### [What the task asks]
Please rewrite the records below, starting at the line that contains "will pyautogui.click(x=1285, y=58)." and ending at the line that contains "point(103,399)", keeping the requests as they are and shifting every coordinate in the answers up by 144.

### [Data supplied]
»»

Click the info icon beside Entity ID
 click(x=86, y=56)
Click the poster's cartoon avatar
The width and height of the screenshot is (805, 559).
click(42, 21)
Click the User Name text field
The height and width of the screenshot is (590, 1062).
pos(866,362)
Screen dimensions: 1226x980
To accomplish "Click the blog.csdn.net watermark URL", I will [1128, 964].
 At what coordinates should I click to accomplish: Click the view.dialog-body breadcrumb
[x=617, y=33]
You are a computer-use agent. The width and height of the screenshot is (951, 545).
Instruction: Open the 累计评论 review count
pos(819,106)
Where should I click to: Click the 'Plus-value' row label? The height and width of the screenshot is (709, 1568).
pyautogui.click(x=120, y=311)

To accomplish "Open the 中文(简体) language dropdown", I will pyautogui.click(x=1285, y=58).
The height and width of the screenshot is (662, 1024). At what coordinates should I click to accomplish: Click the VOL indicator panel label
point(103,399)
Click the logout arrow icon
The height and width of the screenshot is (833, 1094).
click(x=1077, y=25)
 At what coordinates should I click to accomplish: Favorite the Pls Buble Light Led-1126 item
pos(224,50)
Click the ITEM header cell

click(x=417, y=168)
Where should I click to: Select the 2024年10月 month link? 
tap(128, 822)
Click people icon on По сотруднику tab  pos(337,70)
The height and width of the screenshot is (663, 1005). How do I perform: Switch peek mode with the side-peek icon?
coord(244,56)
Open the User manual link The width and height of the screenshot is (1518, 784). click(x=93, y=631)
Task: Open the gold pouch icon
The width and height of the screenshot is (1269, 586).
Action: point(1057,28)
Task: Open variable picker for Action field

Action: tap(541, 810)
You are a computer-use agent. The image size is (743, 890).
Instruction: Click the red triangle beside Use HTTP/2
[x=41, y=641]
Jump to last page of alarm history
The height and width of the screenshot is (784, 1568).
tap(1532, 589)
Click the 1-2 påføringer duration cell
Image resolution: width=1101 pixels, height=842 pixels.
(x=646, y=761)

««

### [Solution for this exercise]
To accomplish "Open the 中文(简体) language dropdown", I will pyautogui.click(x=1429, y=202).
The height and width of the screenshot is (662, 1024). At what coordinates should I click to accomplish: Click the VOL indicator panel label
point(247,543)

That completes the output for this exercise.